Frequently Asked Questions

  • Is it against TrustedHouseSitters rules to date a homeowner or sitter?

    There is no platform rule against consenting adults developing a connection through house sitting. The platform rules govern the exchange itself — the sit, the pet care, the conduct during the arrangement. What happens between adults after the sit is complete and the platform obligations are fulfilled is outside the scope of any platform policy. The sit should always come first.

  • How do I know if a listing is being used to target single female sitters?

    Read the review history carefully before the video call. A consistent pattern of one demographic in the reviews is worth noting, though it is not automatically evidence of bad intent. Caro and I applied for a sit where every previous sitter was a young woman and the homeowner had no ulterior motive whatsoever. Vet without assumption, do the video call, and trust what you observe directly. If flirtation is present during what should be a professional conversation, decline and move on.
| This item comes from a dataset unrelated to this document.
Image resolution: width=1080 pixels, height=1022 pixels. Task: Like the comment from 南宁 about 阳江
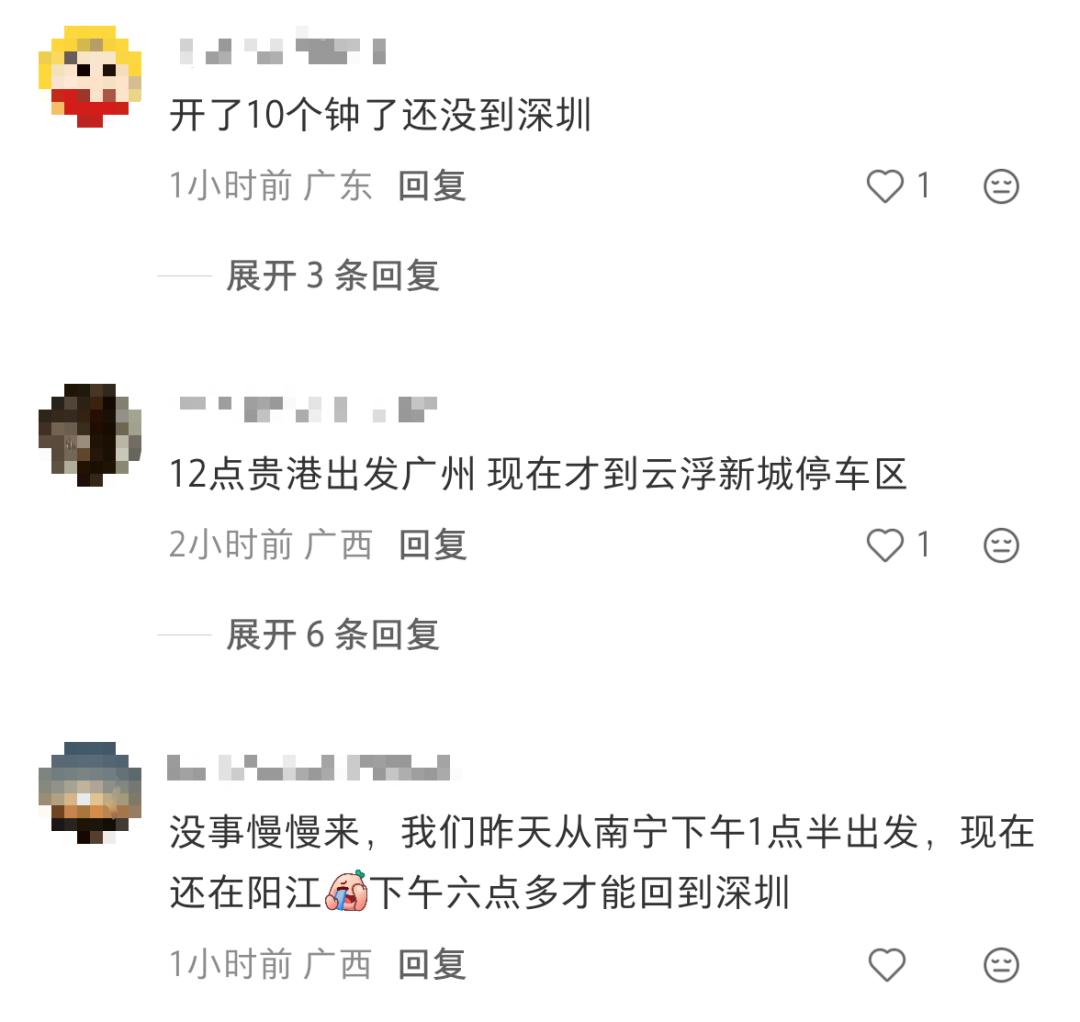point(886,964)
  • What should I do if a homeowner makes unwanted advances during a sit?

    Address it directly and plainly first. A clear statement that you are there for the sit and want to keep things professional is the right starting point. If the behaviour continues, log it with platform support immediately and be factual about what happened. Do not wait until after the sit to report it. If you feel unsafe, contact platform support and explore your options for ending the sit early.

  • Is there a power imbalance between sitters and homeowners?

    A surface-level one exists, but it runs in both directions. The sitter is in the homeowner's home and mindful of their review. The homeowner depends on the sitter to care for their pets and property while they are away. Neither party holds all the power in the arrangement. Neither should feel obligated to tolerate behaviour they are uncomfortable with in order to protect their position.

  • When is it appropriate to act on a mutual connection with a homeowner or sitter?

    After the sit is complete and the platform obligations are fulfilled. During the sit, both parties are there to honour the exchange they agreed to. When the homeowner returns, the handover concludes, the reviews are submitted, and both people are free to interact however they choose as adults who met through a shared experience.

  • What if I am a solo sitter and feel uncomfortable during the video call?

    Trust that feeling and decline the sit. The video call exists partly for this reason — to let both parties assess whether they are comfortable before committing. Flirtation during a call that should be a professional discussion about pet care is a signal. You are under no obligation to proceed with any sit that does not feel right. Always share the homeowner's name, address, and contact number with a trusted friend or family member before any solo sit, regardless of how the call felt.

  • Should I keep pre-sit communication on the TrustedHouseSitters platform?

    Yes, until the sit is confirmed and the arrangement is in place. Platform messages are on record and accessible to THS support if something goes wrong. Messages sent via WhatsApp or personal email before confirmation leave no trail the platform can review. Keep the professional communication on platform and move to personal contact only once both parties are comfortable and the sit is confirmed.